Pensant à Lyndon LaRouche, à sa femme et à moi-même, je me suis souvent demandé pourquoi ce que nous entreprenons pouvait être qualifié de « sectaire » ou de « dérive sectaire » par des gens en place, alors que rien ne justifie ce label infamant. Oui, il est vrai que nous ne pensons pas comme le plus grand nombre à ce moment de l’histoire, que nous en tirons honneur, mais que nous pensons que nous pouvons convaincre le plus grand nombre de penser comme nous, à condition de nous bouger les fesses. Et que cela bien entendu déclenche ce que Georges Bernanos appelait « la grande peur des bien pensants ». Les inquisitions ont des formes dures, mais aussi des formes plus molles pour défendre leurs dogmes et leurs possessions. Cependant, c’est en relisant la huitième lettre de Schiller que j’ai trouvé le message le plus clair (et le plus perspicace) s’adressant à nous-mêmes et à ceux qui nous attaquent. En hommage ironique à tous ceux qui nous ont précédés et qui nous suivront dans ce « pélerinage de la perfection » dont parle Jaurès dans De la réalité du monde sensible, lui-même inspiré par Weimar, et en signe d’amitié pour Helga Zepp-LaRouche, je terminerai ce témoignage, rendu nécessaire par la perplexité de certains de nos amis et la fureur bien peu héroïque de certains de nos ennemis, par ce message de Schiller :

« Aie la hardiesse d’être sage. Il faut l’énergie du courage pour lutter contre les obstacles que l’indolence de la nature et la lâcheté du coeur opposent à l’enseignement de la vérité. Un vieux mythe plein de signification montre la déesse de la Sagesse surgissant tout armée de la tête de Jupiter ; dès son premier acte elle est belliqueuse. Dès sa naissance elle a à soutenir un dur combat avec les sens qui ne consentent pas à être arrachés à leur douce quiétude.

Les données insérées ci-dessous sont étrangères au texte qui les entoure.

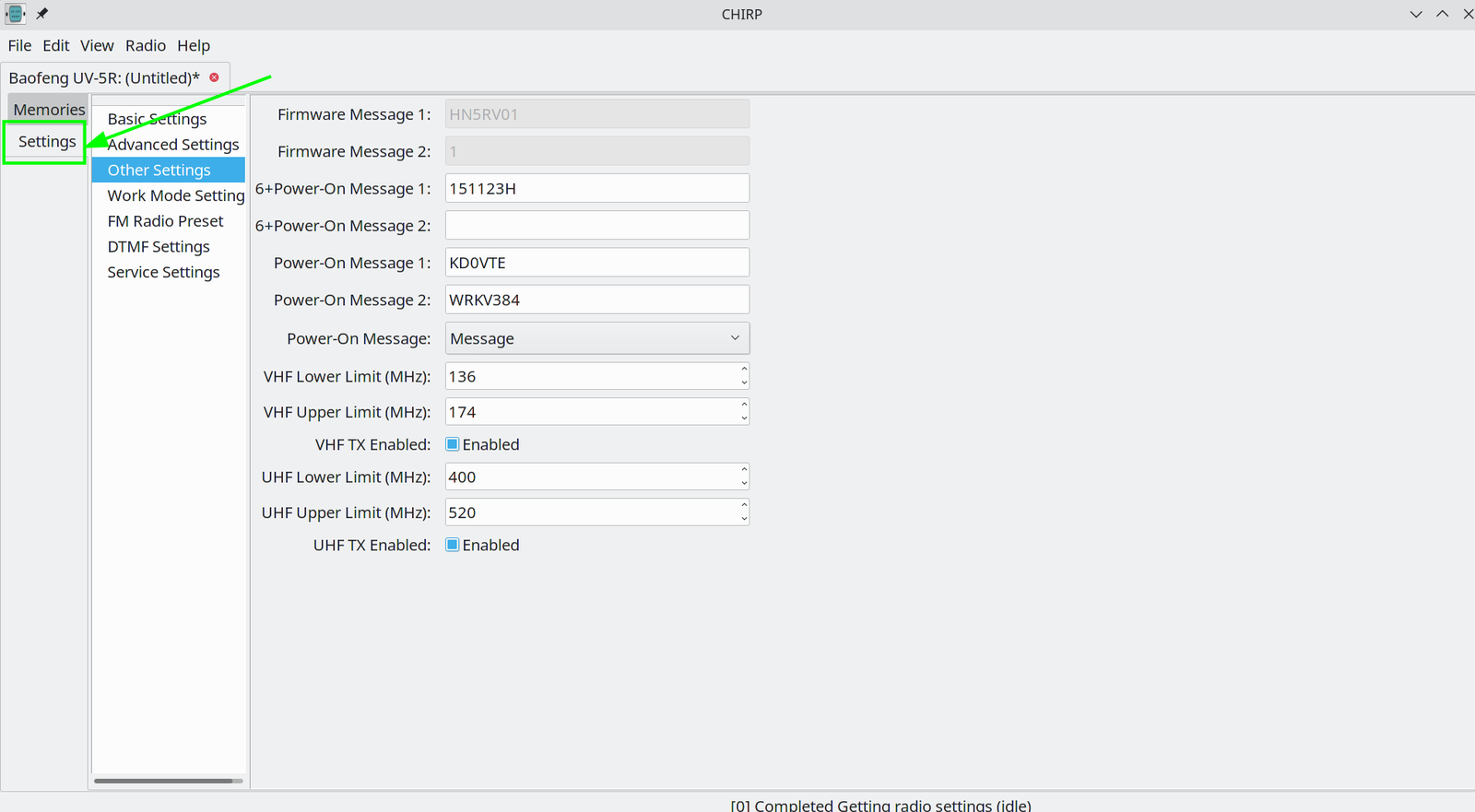Viewport: 1475px width, 812px height.
Task: Decrease the VHF Upper Limit value
Action: [744, 418]
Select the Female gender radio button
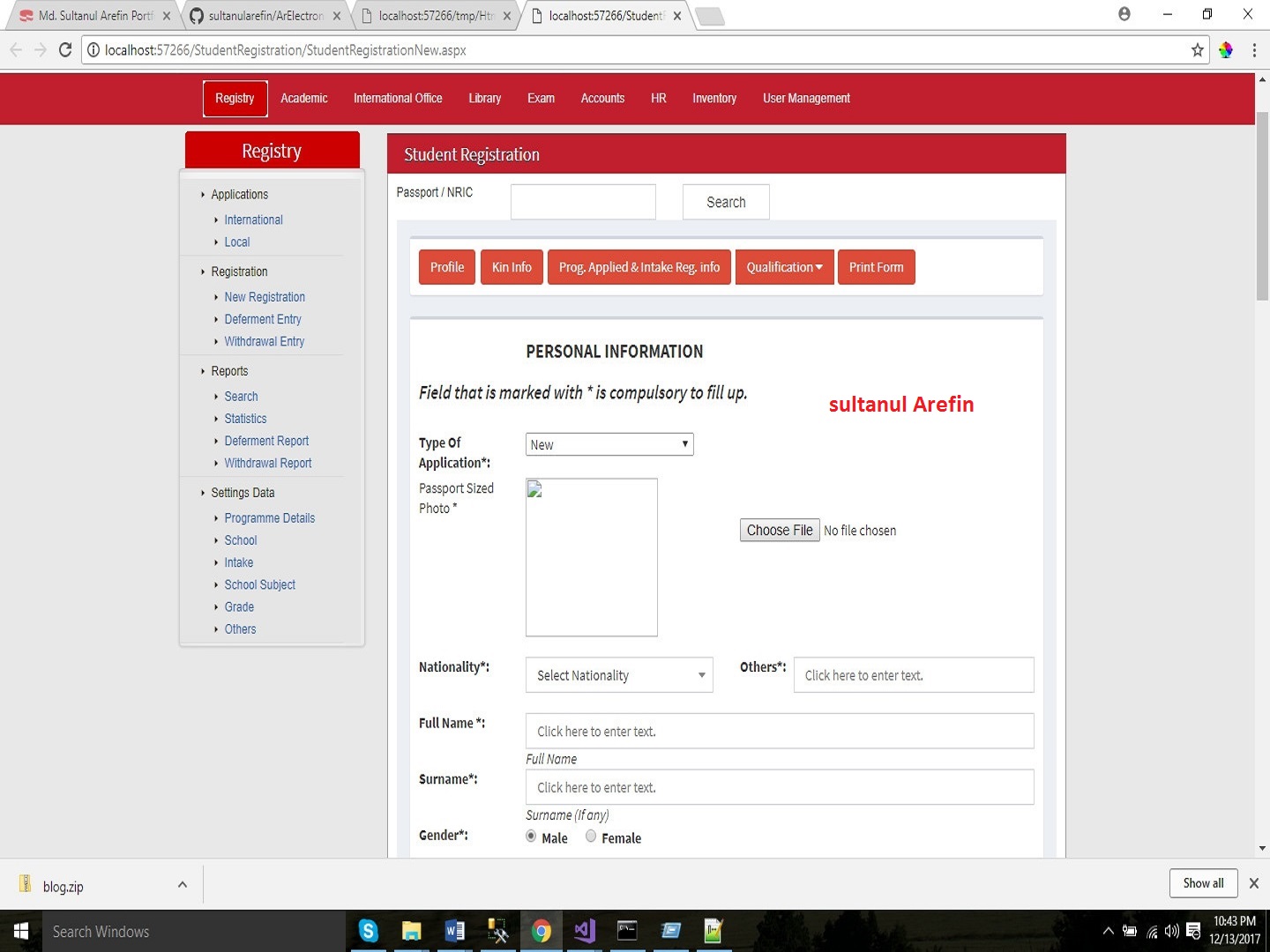 (591, 837)
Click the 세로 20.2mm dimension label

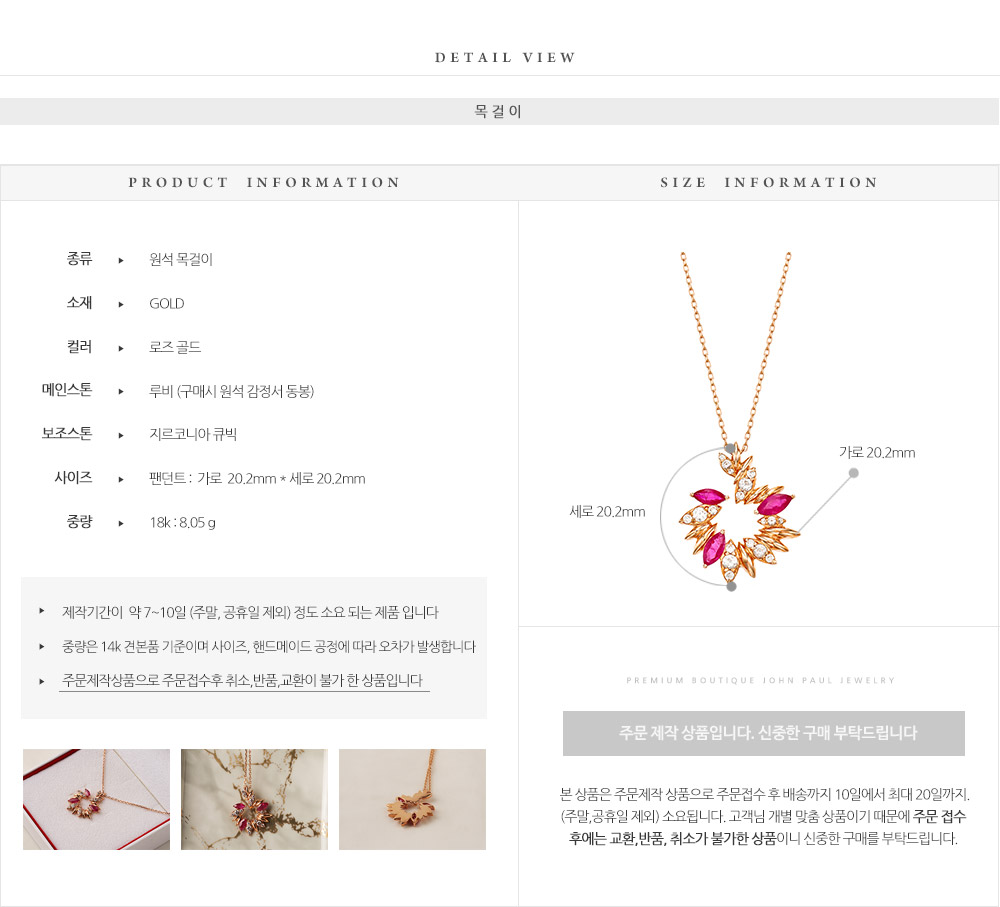click(607, 512)
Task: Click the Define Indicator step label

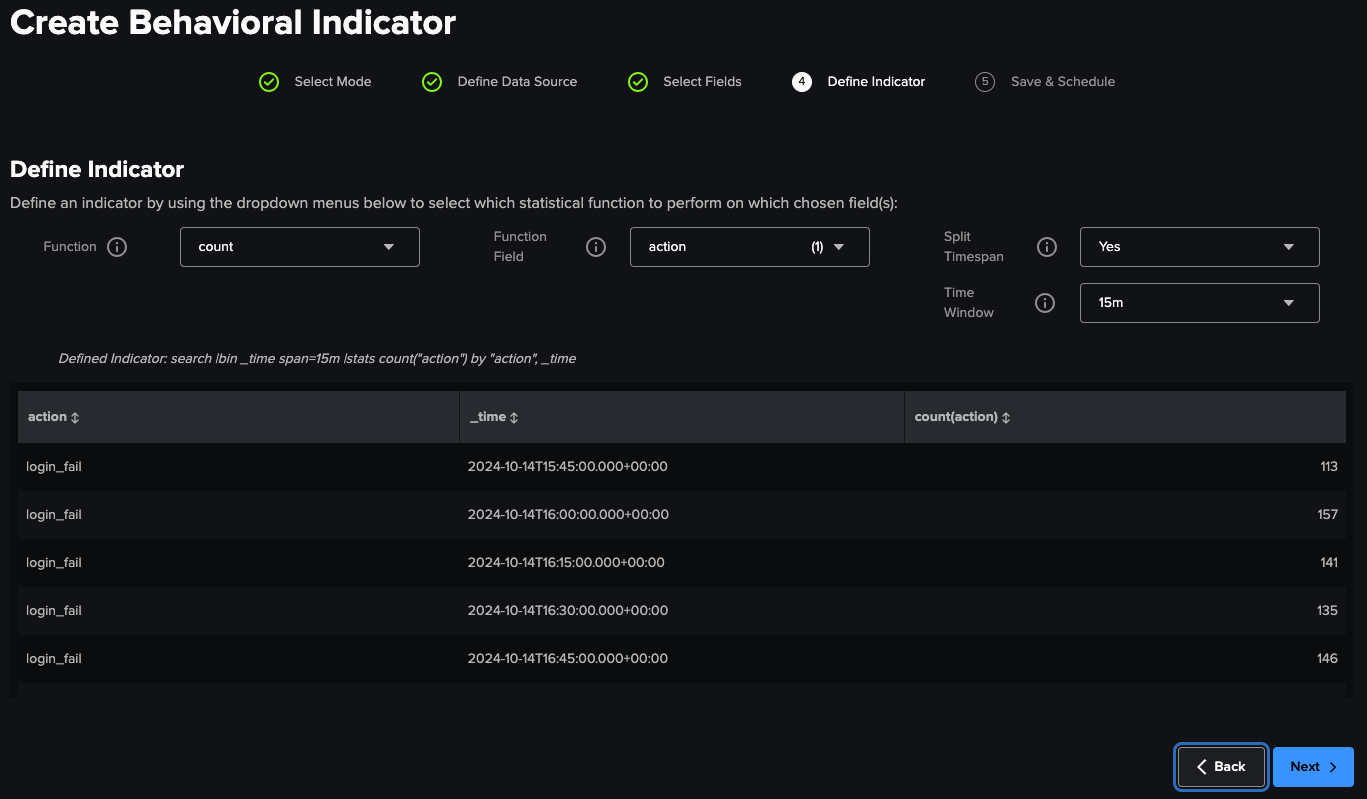Action: click(x=875, y=82)
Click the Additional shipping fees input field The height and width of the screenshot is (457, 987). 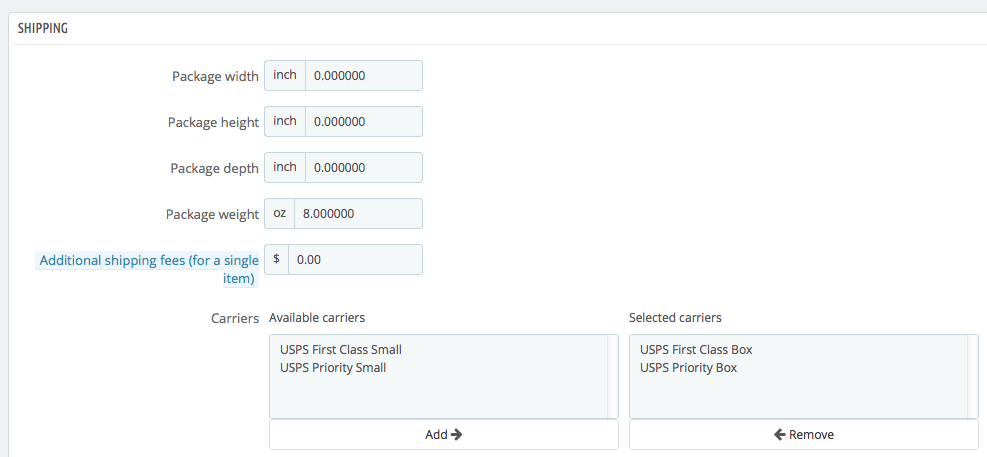356,259
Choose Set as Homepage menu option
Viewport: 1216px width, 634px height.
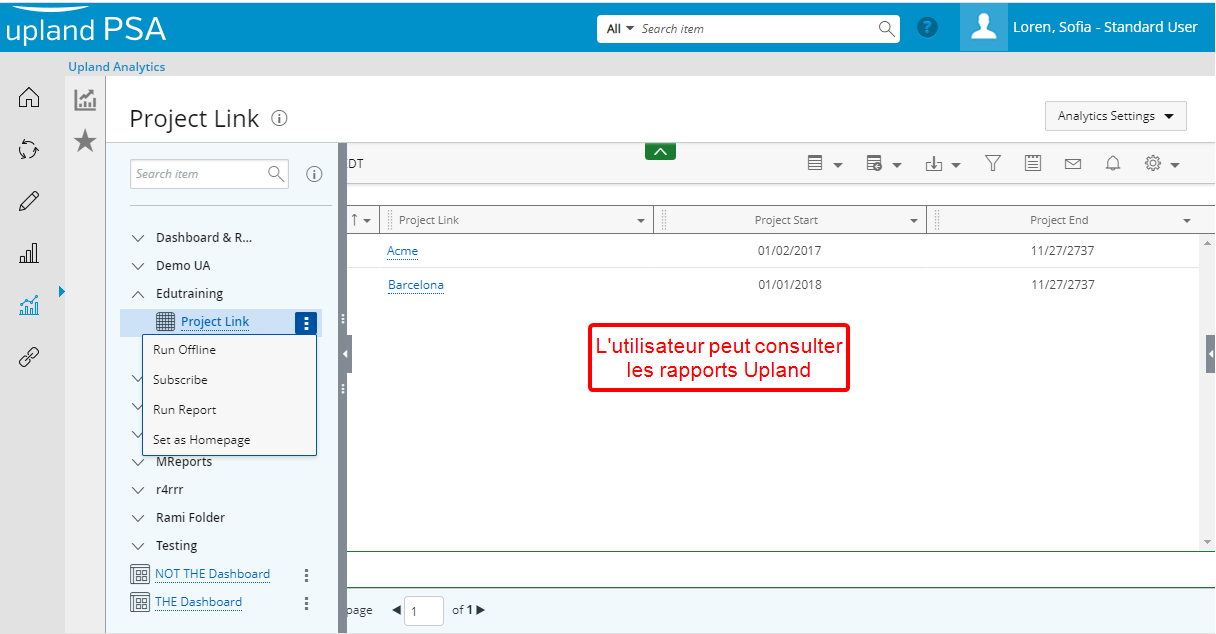[x=201, y=440]
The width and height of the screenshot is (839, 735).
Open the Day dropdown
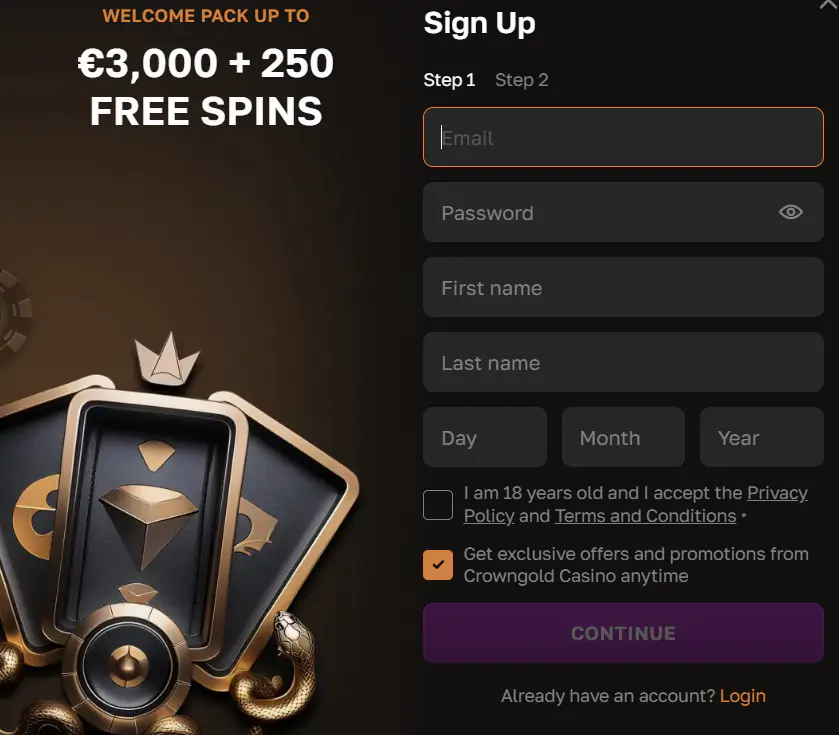(485, 437)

« Le plus grand nombre des hommes sont beaucoup trop fatigués et lassés par leur lutte contre les privations pour être capables de rassembler leurs forces en vue d’une lutte nouvelle et plus dure contre l’erreur. Satisfaits d’échapper à l’âpre labeur de la réflexion, ils laissent volontiers s’exercer une tutelle sur leurs pensées et s’il arrive que des besoins supérieurs s’agitent en eux, ils saisissent d’une foi avide les formules que l’Etat et les prêtres tiennent en réserve pour cette circonstance. Si ces malheureux méritent notre pitié, notre juste mépris va aux autres, qu’un sort meilleur libère du joug des besoins, mais que leur propre choix courbe sous celui-ci. Ces derniers préfèrent aux rayons de la vérité qui chassent l’agréable fantasmagorie de leurs rêves le crépuscule de concepts obscurs qui permettent de sentir plus vivement et qui laissent l’imagination se former à son gré des fictions commodes. Ils ont fondé tout l’édifice de leur bonheur sur ces illusions mêmes, que la lumière de la connaissance contrarie et doit dissiper, et il leur faudrait acheter bien cher une vérité qui commence par leur ôter tout ce qui possède de la valeur pour eux. Il faudrait qu’ils fussent déjà sages pour aimer la sagesse : c’est là une vérité qu’a déjà sentie celui qui a donné à la philosophie son nom. »

Un tel texte n’est évidemment pas ce que les hommes politiques qui fréquentent les allées du pouvoir ou qui prétendent y parvenir mettraient sur leur site internet. C’est bien là tout leur problème, et celui de l’époque.